Our analysis has implications for the broader athletic community. Athletes included in our study were among the fittest in the general population, and yet, adverse impacts on athletic performance was observed. The association may be more pronounced among more sensitive athletes, such as young athletes still in physical development or those with underlying conditions, such as asthma52, 53. Thus, when coaches make decisions about their athletes’ training and competition schedules, it may be important to also factor in pollutant exposures by understanding pollutant levels within the area and tracking seasonal and daily trends of exposures levels and provide appropriate recovery between training sessions.


First, we focused on PM2.5 and ozone, and the three other critical air pollutants, carbon monoxide, nitrogen dioxide, and sulfur dioxide, may also have impacted race performance. We made this choice for two primary reasons: first, these pollutants are the most prevalent in the United States (evidenced by the fact that 91% of the AQIs were determined from PM2.5 or ozone), and second, there was a large body of literature on the adverse effects of these pollutants on athletic performance5, 10,11,12, 14, 15, 54. Second, because not all locations in our study had a nearby EPA monitor, we relied on outputs from the downscaler model, which extrapolates exposure according to the closest monitoring station26, 27. Third, exact location of athlete’s whereabouts during the track & field seasons were unable to be captured, leading us to possibly over- or underestimated exposure. Finally, our results have limited transportability, as we examined only male athletes competing in a single track & field event. Thus, our results can be viewed as an initial finding indicating the importance of this relationship, though the magnitude of effect likely varies in athletes outside of this study population. Future research into this topic should include female athletes, as well as athletes of any gender, other age ranges and level of fitness, as well as consider other athletic events, to understand impacts of air pollution in other populations and other contexts.
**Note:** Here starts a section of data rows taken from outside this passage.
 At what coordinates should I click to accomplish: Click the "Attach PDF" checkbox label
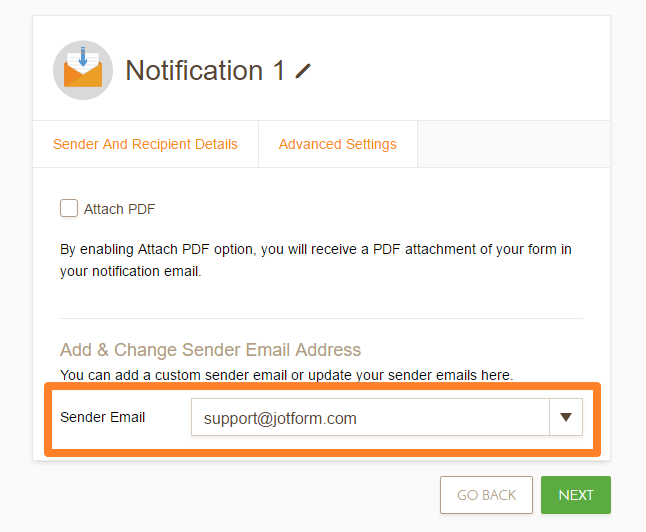(x=119, y=209)
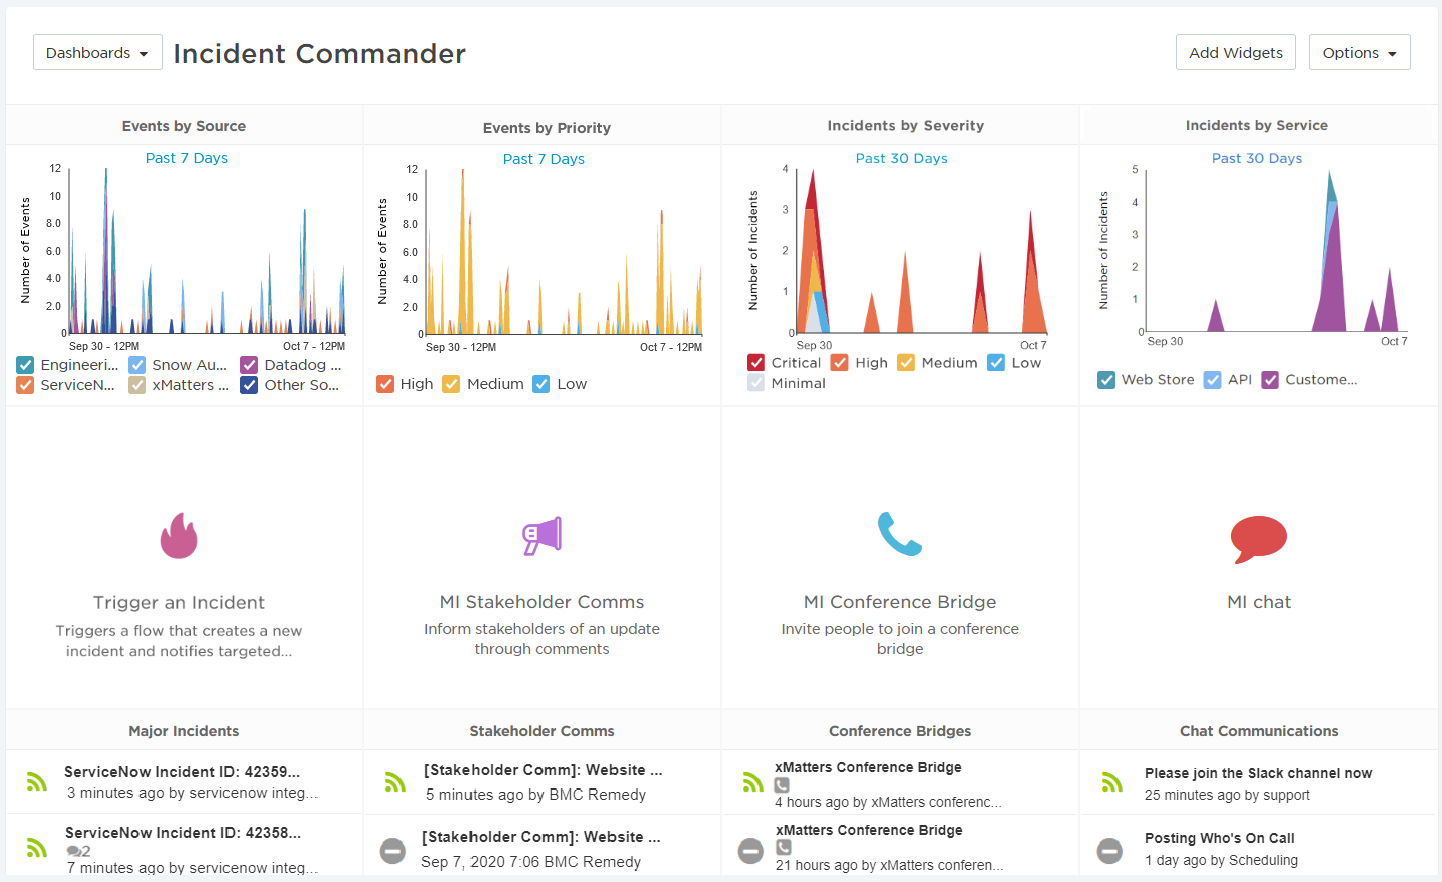Open MI chat via the red speech bubble icon

tap(1258, 536)
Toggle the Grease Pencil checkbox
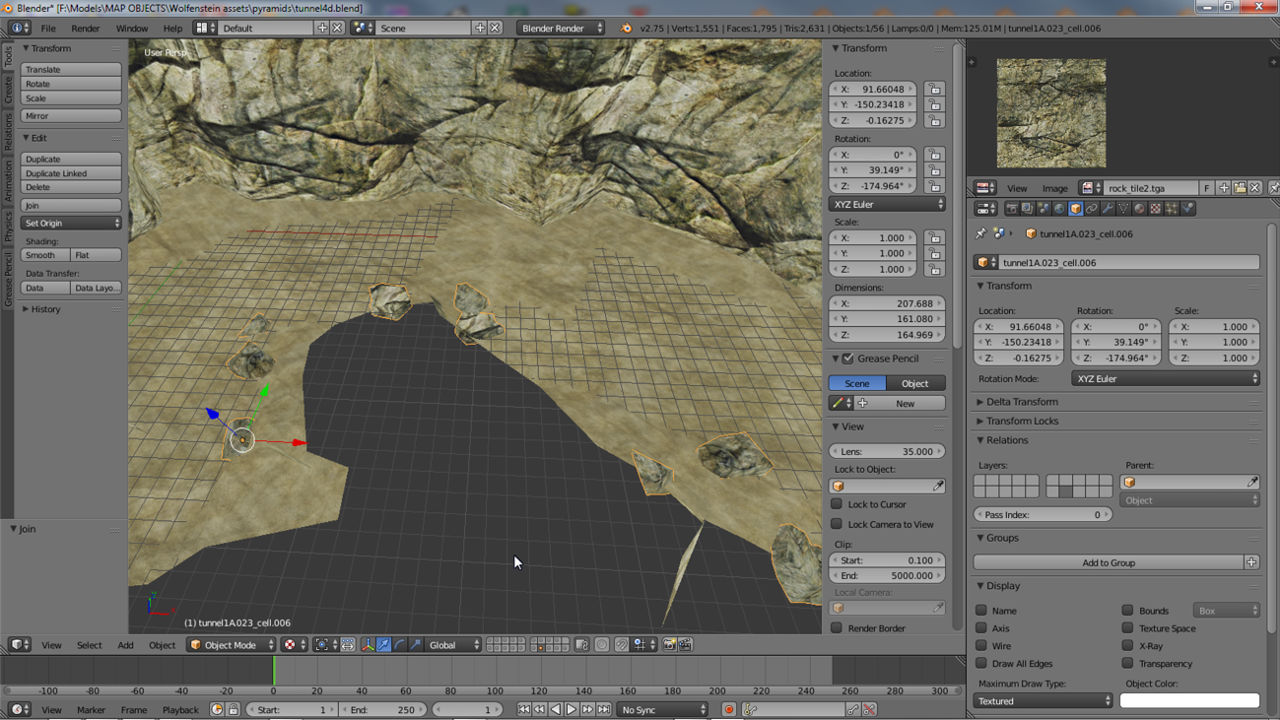 [848, 358]
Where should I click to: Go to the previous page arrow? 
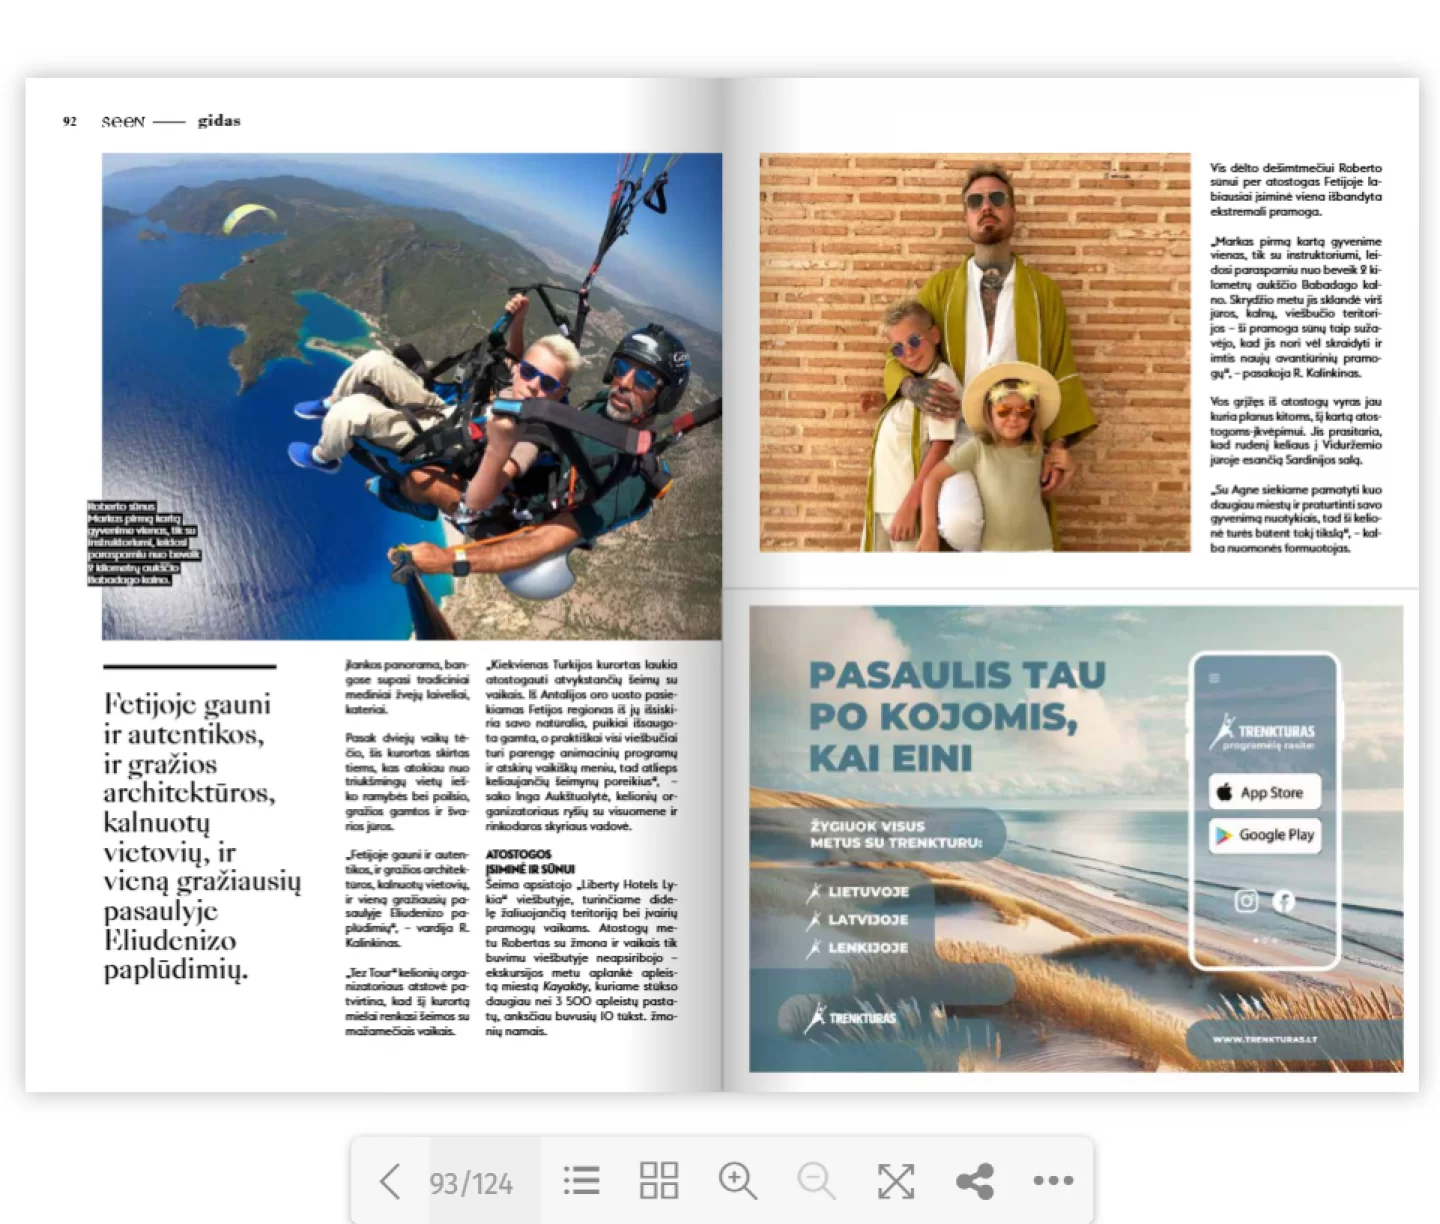coord(390,1181)
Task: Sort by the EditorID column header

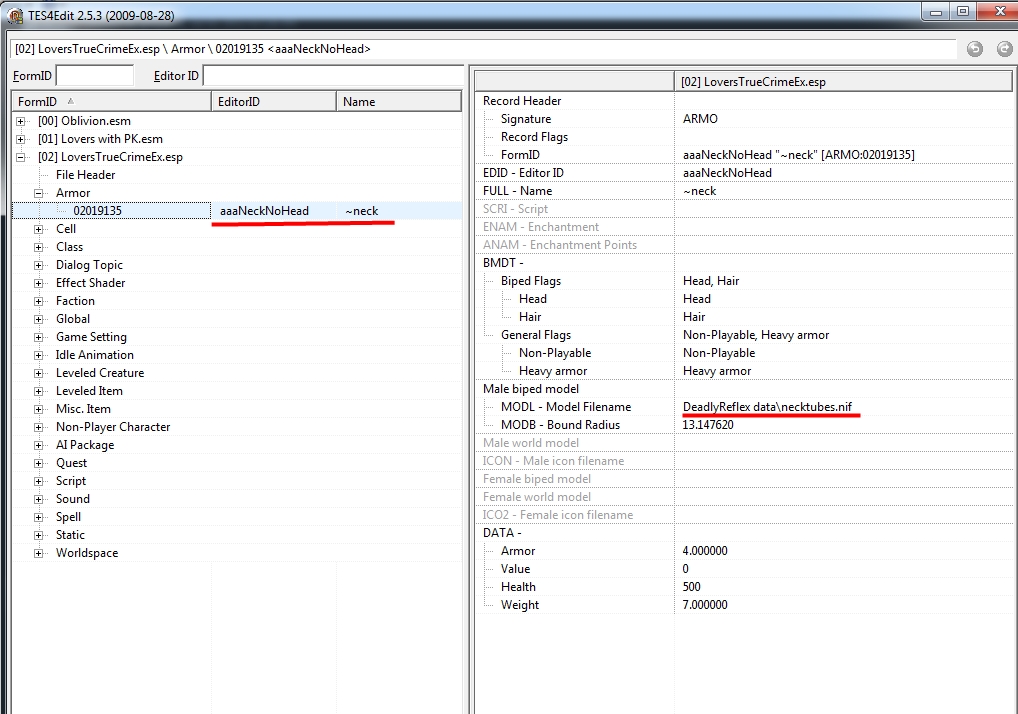Action: [x=273, y=101]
This retrospective study quantified the association between repeated exposure to air pollution and athletic running performance. Training and competing at consistently higher levels of air pollution, even below the EPA’s threshold for good air quality and among high-caliber athletes, was associated with slower race times. This first step at identifying adverse effects of repeated exposure to air pollution provides a foundation for why coaches should consider approaches to minimize exposure among their athletes.